If you don’t want to read my whining/ranting about previous reinvention failures, skip to the “why I’m optimistic” heading, where I share my optimism for the Globe’s project. I am optimistic, but I need to share that frustration, too.

Why I’m frustrated

In both reactions, my thoughts turned to the American Press Institute. The current incarnation of API is helping the Globe, and I’ll address that in the optimistic section. And I was heavily involved in an initiative by an earlier version of API to lead reinvention of the newspaper business.

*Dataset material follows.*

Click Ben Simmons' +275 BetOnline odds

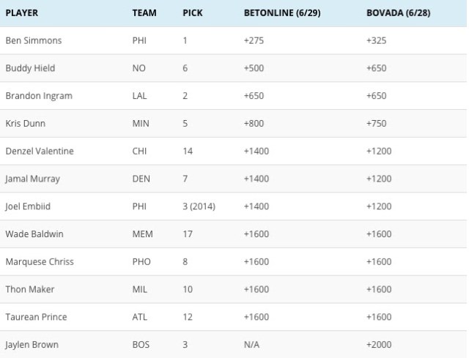pos(254,40)
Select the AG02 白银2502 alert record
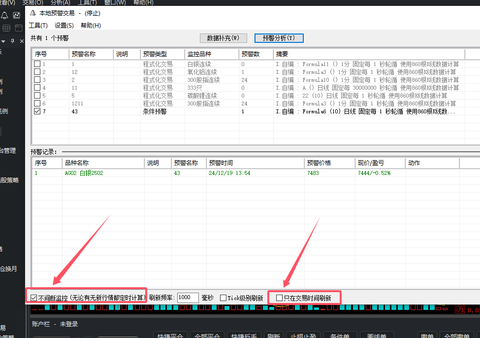480x338 pixels. (x=84, y=173)
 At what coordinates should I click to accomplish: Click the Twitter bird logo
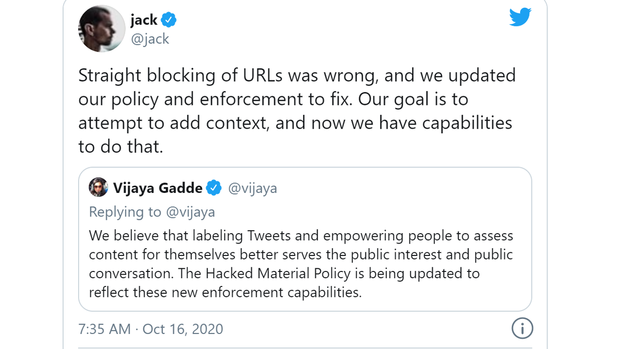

A decade ago, API developed a blueprint for newspaper reinvention (we called it a “Blueprint for Transformation”). Seriously, we published that advice in 2006, the year newspaper ad revenues first started to drop, by a tiny 1.7 percent. Ad revenue has dropped every year since, often by double-digit percentages and the Newspaper Association of America hasn’t even bothered to report the figures for 2014 and 2015. Those annual reports usually came out in April, and the most recent revenue report on the NAA website was published April 18, 2014.

I worked for API on the Newspaper Next project, and my colleagues and I presented those principles and techniques of reinvention more than a hundred times to newspaper audiences around the globe, from one-hour overviews for press associations to two-day workshops for specific newspapers and large newspaper companies. We produced at least three N2 reports, one of which I wrote.

Newspaper executives who proclaimed themselves eager to reinvent their organizations applauded our message and spent thousands of dollars (we charged $11,000 plus expenses for a one-day workshop) sharing the message with their staffs and executive teams. But their cultural and organizational inertia was so powerful that they took only tentative partial steps that didn’t come close to reinvention. (more…)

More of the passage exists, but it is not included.